In the back, a table stands surrounded by a few chairs, and a mirror,
covered by a towel, hangs on the wall. Somewhere there’s a window,
pretending to be a window. In the very back is the kitchen area, which
consists only of a gas stove and sink. On the right, is a curtain the
height of a person, which separates part of the stage from view. On the
left, near the wardrobe are a few pairs of shoes, slippers and a woolen
cloth to use under shoes.
To the left of the proscenium are some rather odd bits and ends of
furniture, such as a bench. In the middle of the stage, facing the
audience, is a wide bed and a suitcase peers out from underneath. The
bed is covered unevenly with a bedspread.

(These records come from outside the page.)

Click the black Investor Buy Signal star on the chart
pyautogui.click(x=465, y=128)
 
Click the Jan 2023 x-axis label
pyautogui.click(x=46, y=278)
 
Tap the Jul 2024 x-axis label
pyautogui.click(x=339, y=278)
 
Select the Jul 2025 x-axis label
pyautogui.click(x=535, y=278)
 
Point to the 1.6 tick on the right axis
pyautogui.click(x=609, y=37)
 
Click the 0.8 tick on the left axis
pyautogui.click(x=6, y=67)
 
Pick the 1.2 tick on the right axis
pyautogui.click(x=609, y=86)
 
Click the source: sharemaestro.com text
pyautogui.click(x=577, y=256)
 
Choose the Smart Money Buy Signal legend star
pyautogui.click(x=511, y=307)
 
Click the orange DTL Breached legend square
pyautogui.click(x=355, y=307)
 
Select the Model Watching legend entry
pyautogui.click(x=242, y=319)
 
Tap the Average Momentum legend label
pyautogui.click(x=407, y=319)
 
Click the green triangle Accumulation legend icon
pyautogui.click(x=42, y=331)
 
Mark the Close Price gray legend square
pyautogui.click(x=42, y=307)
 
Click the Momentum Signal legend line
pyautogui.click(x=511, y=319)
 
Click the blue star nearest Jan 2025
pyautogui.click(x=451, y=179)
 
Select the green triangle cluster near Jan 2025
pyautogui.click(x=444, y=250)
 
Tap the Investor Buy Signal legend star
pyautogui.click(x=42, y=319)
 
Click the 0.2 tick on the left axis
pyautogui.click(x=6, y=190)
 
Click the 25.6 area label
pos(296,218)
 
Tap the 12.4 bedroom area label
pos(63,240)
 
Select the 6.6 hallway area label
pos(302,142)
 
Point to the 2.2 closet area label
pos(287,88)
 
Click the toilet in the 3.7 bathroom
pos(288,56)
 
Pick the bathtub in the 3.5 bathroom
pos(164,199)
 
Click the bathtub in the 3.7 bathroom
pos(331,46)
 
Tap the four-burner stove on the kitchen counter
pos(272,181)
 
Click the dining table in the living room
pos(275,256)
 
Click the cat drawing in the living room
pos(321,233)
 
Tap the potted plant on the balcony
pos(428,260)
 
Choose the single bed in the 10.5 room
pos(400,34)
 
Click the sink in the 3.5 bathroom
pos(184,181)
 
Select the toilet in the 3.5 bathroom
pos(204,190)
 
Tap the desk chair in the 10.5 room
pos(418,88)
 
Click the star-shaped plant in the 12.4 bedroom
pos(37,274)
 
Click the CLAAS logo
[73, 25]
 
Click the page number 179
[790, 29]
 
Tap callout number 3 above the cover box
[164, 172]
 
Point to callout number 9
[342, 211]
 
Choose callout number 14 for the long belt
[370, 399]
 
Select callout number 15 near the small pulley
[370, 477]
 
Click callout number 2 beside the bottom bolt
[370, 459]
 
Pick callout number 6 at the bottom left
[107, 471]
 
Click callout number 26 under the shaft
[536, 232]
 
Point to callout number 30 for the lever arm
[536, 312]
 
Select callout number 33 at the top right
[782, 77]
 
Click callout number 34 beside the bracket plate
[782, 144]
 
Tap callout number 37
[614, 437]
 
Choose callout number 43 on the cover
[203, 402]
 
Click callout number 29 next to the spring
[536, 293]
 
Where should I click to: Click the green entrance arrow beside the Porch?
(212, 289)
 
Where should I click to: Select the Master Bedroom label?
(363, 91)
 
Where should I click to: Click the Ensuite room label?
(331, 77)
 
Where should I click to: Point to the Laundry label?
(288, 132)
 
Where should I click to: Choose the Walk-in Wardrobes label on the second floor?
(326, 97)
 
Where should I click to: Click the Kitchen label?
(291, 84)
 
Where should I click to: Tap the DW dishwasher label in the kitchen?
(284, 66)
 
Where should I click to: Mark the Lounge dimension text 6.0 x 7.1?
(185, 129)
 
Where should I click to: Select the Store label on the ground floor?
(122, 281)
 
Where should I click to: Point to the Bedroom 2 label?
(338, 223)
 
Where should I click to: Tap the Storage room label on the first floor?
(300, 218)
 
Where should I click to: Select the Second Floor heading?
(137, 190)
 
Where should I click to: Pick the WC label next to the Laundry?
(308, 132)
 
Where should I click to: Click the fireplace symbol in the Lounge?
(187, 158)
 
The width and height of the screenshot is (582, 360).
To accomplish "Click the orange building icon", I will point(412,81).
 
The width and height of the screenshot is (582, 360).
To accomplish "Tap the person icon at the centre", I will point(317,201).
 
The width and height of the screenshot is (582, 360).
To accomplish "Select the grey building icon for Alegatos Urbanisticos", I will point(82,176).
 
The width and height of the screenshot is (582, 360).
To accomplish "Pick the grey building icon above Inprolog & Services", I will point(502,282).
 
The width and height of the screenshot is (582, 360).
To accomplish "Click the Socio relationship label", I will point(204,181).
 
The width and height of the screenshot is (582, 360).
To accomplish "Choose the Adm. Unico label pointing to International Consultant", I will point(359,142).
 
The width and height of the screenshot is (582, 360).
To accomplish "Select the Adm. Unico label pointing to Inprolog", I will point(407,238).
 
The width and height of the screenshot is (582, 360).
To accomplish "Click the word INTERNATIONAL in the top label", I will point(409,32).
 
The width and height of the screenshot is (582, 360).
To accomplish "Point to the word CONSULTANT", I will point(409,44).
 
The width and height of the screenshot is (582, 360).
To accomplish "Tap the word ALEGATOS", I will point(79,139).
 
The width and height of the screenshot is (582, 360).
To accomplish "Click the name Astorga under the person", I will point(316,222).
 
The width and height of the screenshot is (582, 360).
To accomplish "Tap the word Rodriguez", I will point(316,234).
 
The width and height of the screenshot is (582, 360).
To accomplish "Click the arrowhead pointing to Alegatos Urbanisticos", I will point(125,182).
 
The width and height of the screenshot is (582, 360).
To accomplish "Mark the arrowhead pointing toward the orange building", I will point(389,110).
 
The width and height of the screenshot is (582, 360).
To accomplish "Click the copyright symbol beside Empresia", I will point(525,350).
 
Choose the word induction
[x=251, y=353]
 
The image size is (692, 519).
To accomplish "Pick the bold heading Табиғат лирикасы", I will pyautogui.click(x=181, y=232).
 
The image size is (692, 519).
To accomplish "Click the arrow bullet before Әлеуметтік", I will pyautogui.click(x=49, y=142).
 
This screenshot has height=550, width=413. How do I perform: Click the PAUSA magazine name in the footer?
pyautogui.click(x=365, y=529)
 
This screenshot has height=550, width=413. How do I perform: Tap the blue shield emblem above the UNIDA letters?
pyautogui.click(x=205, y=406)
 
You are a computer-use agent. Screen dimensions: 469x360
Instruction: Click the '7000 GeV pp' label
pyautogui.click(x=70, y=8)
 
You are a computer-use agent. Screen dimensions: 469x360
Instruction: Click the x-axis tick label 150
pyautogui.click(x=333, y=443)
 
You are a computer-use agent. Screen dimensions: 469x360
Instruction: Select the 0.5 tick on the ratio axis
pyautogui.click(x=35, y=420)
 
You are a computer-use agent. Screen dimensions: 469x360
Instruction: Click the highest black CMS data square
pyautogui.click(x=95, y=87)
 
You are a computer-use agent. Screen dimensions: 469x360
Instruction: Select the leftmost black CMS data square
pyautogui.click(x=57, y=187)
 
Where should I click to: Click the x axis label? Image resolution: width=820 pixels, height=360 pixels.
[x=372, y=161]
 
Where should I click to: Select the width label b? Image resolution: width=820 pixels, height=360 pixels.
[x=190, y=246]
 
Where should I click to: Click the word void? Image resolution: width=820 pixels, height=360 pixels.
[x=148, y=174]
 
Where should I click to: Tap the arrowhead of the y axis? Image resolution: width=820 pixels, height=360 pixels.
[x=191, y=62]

BABUSHKA and GENERAL sit on the bed, facing the audience. BABUSHKA,
wrapped in a scarf, is somewhere between 40 and 60 years old; it’s
hard to say. On the floor in front of her is a bottle of Kremlovskaya
vodka. She holds an empty mustard jar in one hand, and a jar of
strawberry compote in the other. She curiously looks out and about the
audience. Next to her sits the retired GENERAL, the father of the three
sisters. He wears a gym tee shirt under his unbuttoned army jacket and
civilian pants. His shoes are shined and his head is down.
BABUSHKA: So they said it’d be three hundred dollars?
GENERAL nods his head, keeping his head down.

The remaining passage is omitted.